04 julio, 2012

Plan República y puntadas sin hilo


Martha Colmenares: Plan República y puntadas sin hilo

 
El Plan República  nació en un momento histórico que hoy no se justifica,  creado bajo el gobierno de Betancourt. Acechaban los golpistas, grupos militares que querían restablecer la dictadura. Pensando en actos de sabotaje, Rómulo Betancourt llegó a un acuerdo con el Alto Mando para poner el transporte y protección del material electoral en manos de un cuerpo especializado de las Fuerzas Armadas. De esa manera se quería impedir choques civiles en un ambiente preñado de peligros, y proteger el acto del sufragio.

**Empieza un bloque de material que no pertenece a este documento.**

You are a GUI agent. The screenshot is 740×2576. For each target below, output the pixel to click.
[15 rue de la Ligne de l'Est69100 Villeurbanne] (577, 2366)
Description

Fue concebido en forma extraordinaria para una situación extraordinaria, sólo y únicamente  para dar  apoyo logístico a los comicios.
Que el Plan República se mantuviera en forma permanente es una aberración que no se da en ningún país democrático. En todos ellos los civiles controlan el ejercicio del sufragio.
Los militares simplemente deben volver a sus cuarteles y no tener la menor injerencia en  asuntos electorales. Pero en nuestro país lo extraordinario se convirtió en ordinario. Y ahora, el mandamás Hugo Chávez le ha dado dos vueltas más al torniquete:
1) siempre, pero siempre, las unidades militares que se ocupan del Plan República dependieron única y exclusivamente del Consejo Supremo Electoral, estructurado en forma plural. Ahora, el llamado   CNE no es plural y el PR se maneja desde el Ministerio de la Defensa o directamente del Presidente. En teoría sigue bajo la responsabilidad del CNE, pero en la práctica no
2) nunca, pero nunca las unidades del Plan República entraron a los recintos electorales. El reglamento lo impedía y la costumbre lo consagró de esa manera. El PR vigilaba los exteriores de los organismos electorales, no los interiores, precisamente para no intimidar a los votantes
Pues bien, por decisión del CNE, cumpliendo órdenes superiores, se estableció luego que habría militares con sus armas dentro del recinto de votación, ¡y que para cuidar las máquinas!, en realidad, para amenazar a los sufragantes…
El resultado es simple:
Tenemos a) un Plan República  dependiente políticamente del régimen
b) un PR con los militares dentro de los organismos electorales y ya no cuidando exteriores
c) un PR convertido, como en ningún otro lugar, en presencia permanente en las elecciones venezolanas…
d) un PR también con milicias de Chávez
y e) un PR integrado por  militares que se declaran “chavistas”
Antecedente a valorar,  la detención de aquella señora Mariela Rodríguez, por parte de funcionarios del Plan República, cuando las votaciones del 7 de agosto del 2005  para elegir autoridades regionales,  concejales y juntas parroquiales. Impidieron  su derecho al reclamo en su mesa de votación. Porque -para resumir-, al percatarse que en su papeleta  no sé reflejó el voto realizado en la máquina, decidió no introducirla en la urna (lo pertinente) y al verse obligada a hacerlo,  ella optó por romperla. Le costó incluso enfrentar un juicio con cargos hasta de prohibición de salida del país. Cuando aquello, la sociedad civil, fue la única  solidaria con su gesta de arrojo.
En definitiva, si nació en una coyuntura  que hace tiempo desapareció, y a día de hoy,  de manera abierta los militares responden a un caudillo y su proyecto, esto así,  no ofrece garantías para poder participar en los procesos electorales, confiados y en condiciones de igualdad. Lo procedente pues, es que no haya más Plan República. A tiempo siempre se está. De lo contrario, se suma otra cosa entonces,  a la serie de irregularidades en materia electoral, que no hace sino incrementar el facilitarle al régimen el imponernos desde el poder su descarado ventajismo con todos sus abusos.
¿Es así como queremos o pretendemos ganar elecciones? No puede ser que a estas alturas pasados casi catorce años, sigamos dando puntadas sin hilo.